Heading west now, we reach the R251 junction heading eventually for Letterkenny, and then 9 km to the north is the other end of the R257, coming back from Cnoc Fola (Knockfola). We now skirt Ballyness Bay to reach An Fál Carrach (Falcarragh), where the R256 heads south east to the R251. This is where we ran out of time and headed back to the cottage, but the N56, having all the time in the world, continues!
At Dún Fionnachaidh (Dunfanaghy) the road turns east, and then after 3 km at Portnablaghy it turns south, now heading for that great road hub, Letterkenny. The R245 and R246 turn left, to Carraig Airt (Carrickart) and Millford respectively, on Donegal's ragged north coast, while the R255 provides a short westward link to the ubiquitous R251.

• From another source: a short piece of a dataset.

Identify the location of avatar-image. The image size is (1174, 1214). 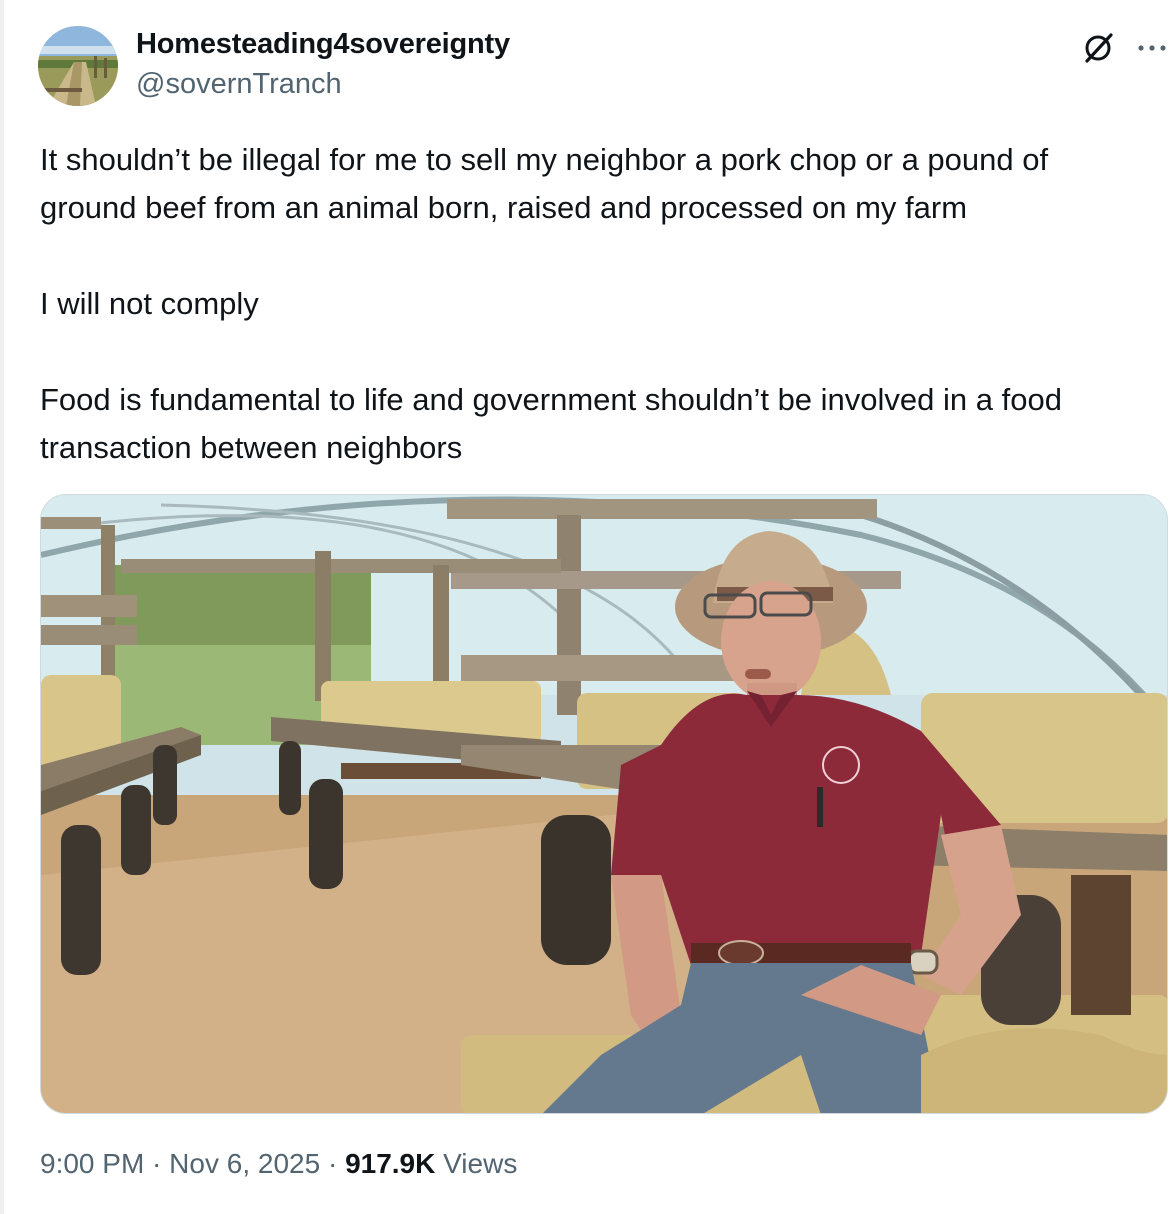
(78, 66).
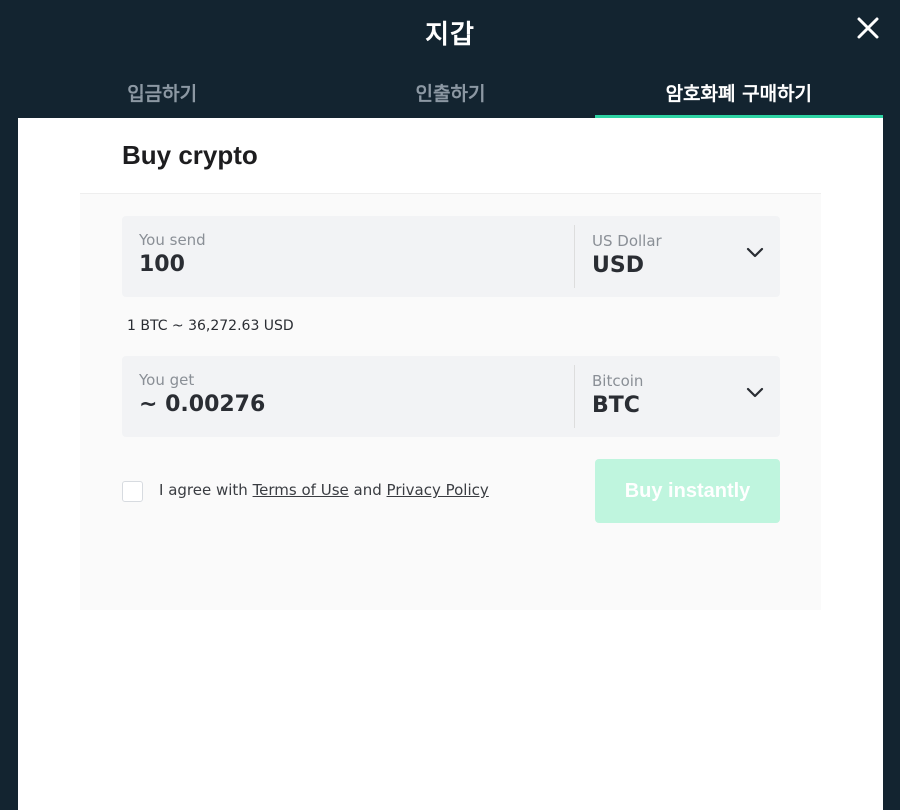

On the downhill approach to Letterkenny, and some 2 km from the town centre, we turn left at the Knocknamona Roundabout – leaving the R229 to continue the straight run ahead – and skirt the northeastern side of the town. The route is largely through fields, but development is fast filling the gaps, especially in the form of business parks and light industrial units.

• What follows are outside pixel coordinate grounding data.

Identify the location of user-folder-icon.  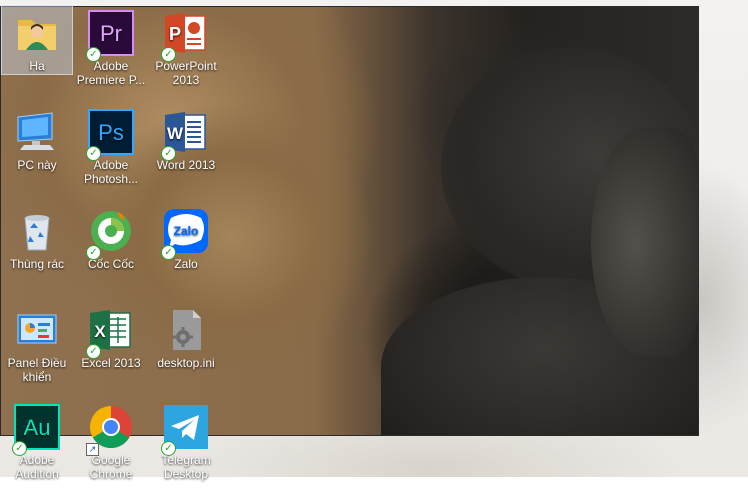
(37, 33).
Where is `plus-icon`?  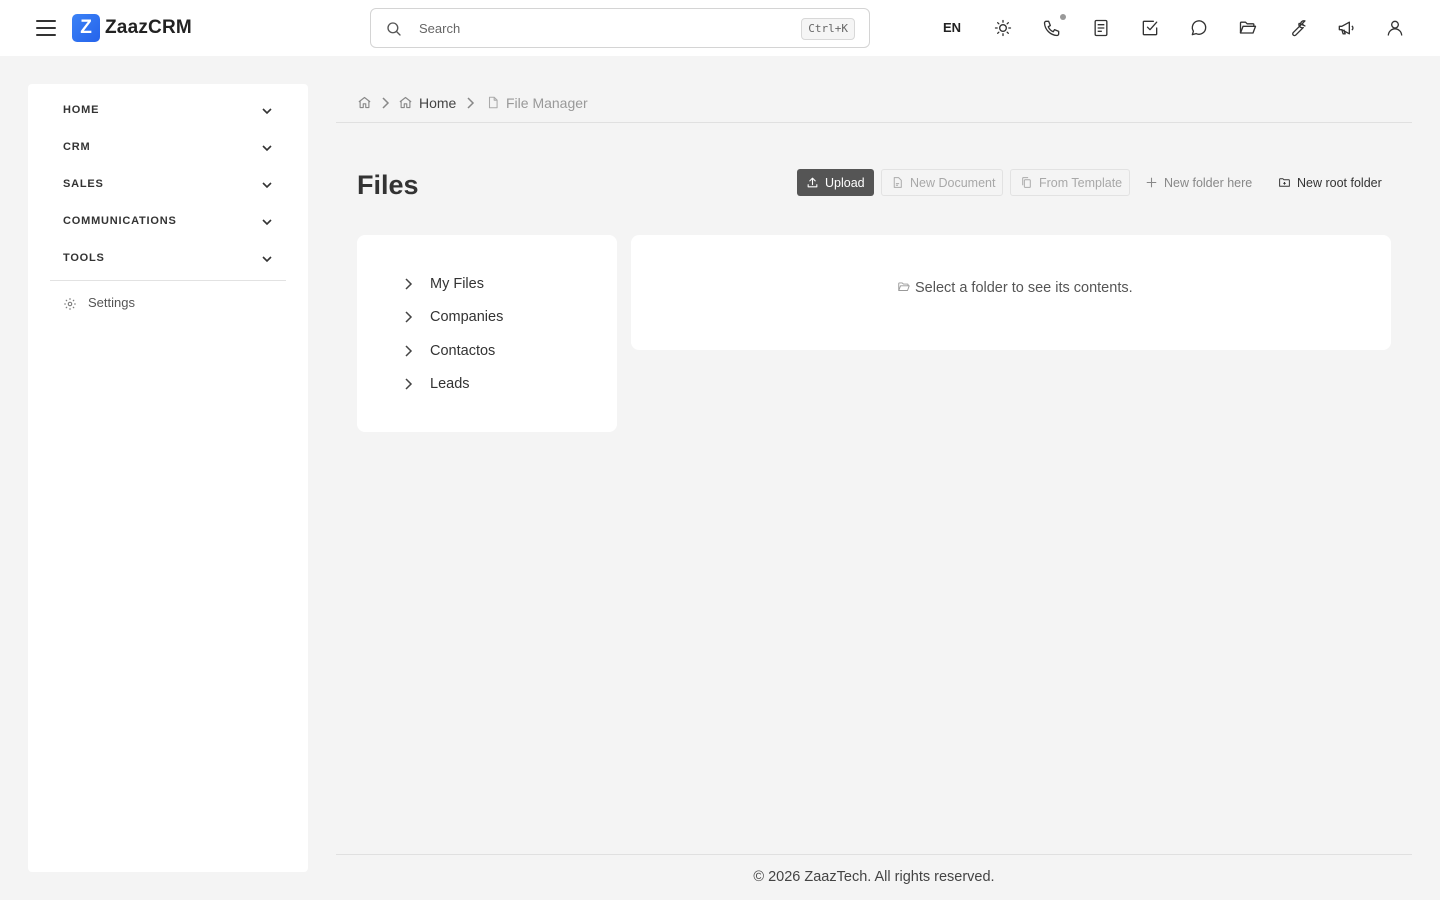 plus-icon is located at coordinates (1152, 182).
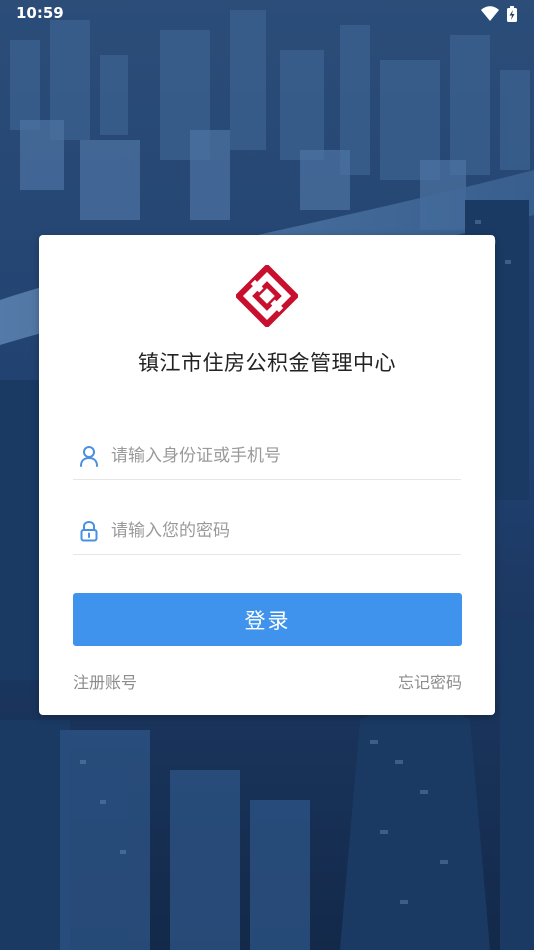 The height and width of the screenshot is (950, 534). I want to click on housing-fund-logo, so click(267, 296).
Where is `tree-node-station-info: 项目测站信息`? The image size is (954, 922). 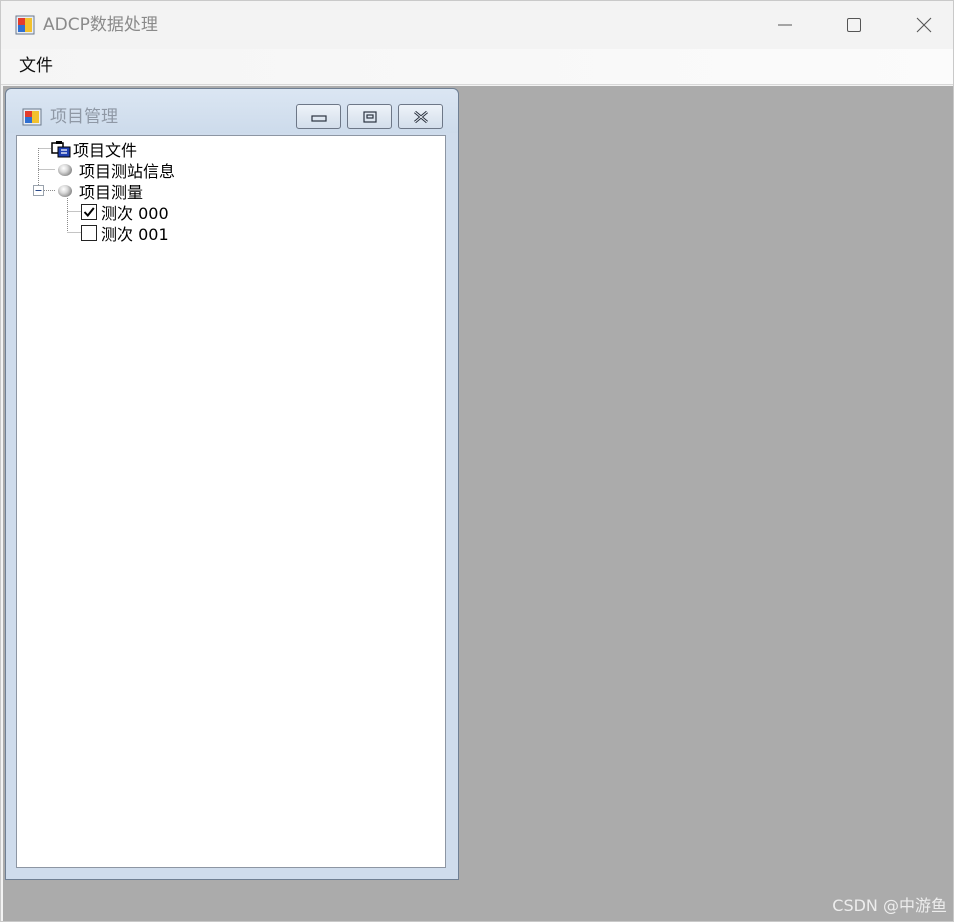
tree-node-station-info: 项目测站信息 is located at coordinates (115, 170).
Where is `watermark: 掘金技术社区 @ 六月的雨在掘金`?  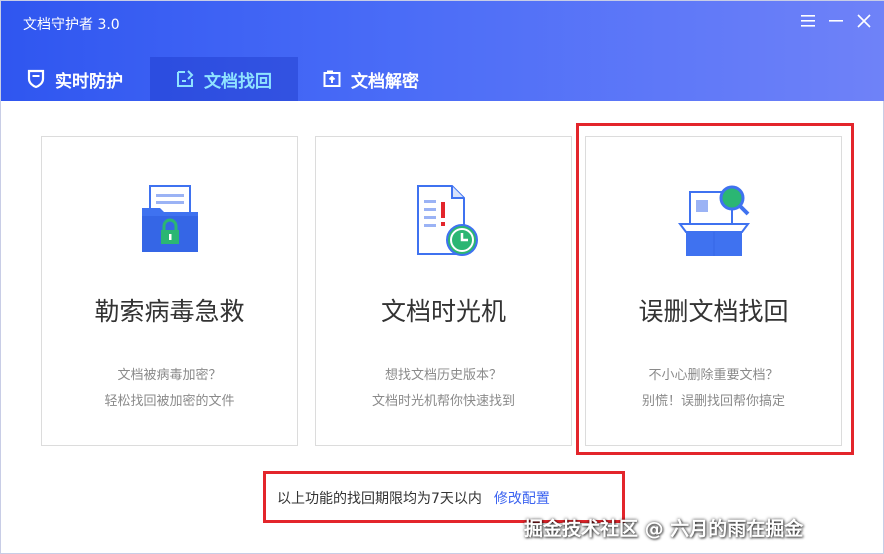
watermark: 掘金技术社区 @ 六月的雨在掘金 is located at coordinates (664, 529).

At the Polestar Roundabout, about 1.5 km east of the town centre, we meet the R229 again as well as the R250, and our route takes another left turn to head eastward for 1.4 km before terminating at the Dry Arch Roundabout on the N13 in the townland of Bunnagee.
The N56 originally continued as far as the N15 at Stranolar, but the N13 was later extended to take over this section. The road has been re-routed through Letterkenny over time to avoid the town centre.
The route originally ran through Donegal Town until July 1999 and Mountcharles until 2001 when bypasses opened here.
The "N56 Mountaintop to Illistrin" scheme realigned approx 4km of road to the North of Letterkenny, opening in 2009.
Current & Future Upgrades
Significant upgrades to the 26km section from South of Glenties to South of Dungloe have been delivered gradually since 2012, with approximately 11km completed and open and 15km awaiting tender award as of January 2019. Much of the road is now on an entirely new alignment with the old road preserved as cycle tracks, where no new alignment was required, a cycle track has been built beside the widened road. Glenties itself will not be bypassed at this time and there are no plans to do so.
Approximately 4km of road from the end of the existing Mountcharles Bypass to Drumbeigh/Drumbeagh, the location of the junction with the R262, is currently undergoing realignment with an expected 2019 end date. The next approximately 4km from here to Inver is awaiting tendering.
The 3km of road from the end of the 2009 Mountaintop to Illistrin scheme to the village of Kilmacrennan is currently undergoing realignment.
A relief road from the Dry Arch Roundabout (junction of the N13 and N14) to the N56, avoiding the Port Road in Letterkenny and providing a second bridge over the River Swilly has been proposed but the scheme is currently suspended.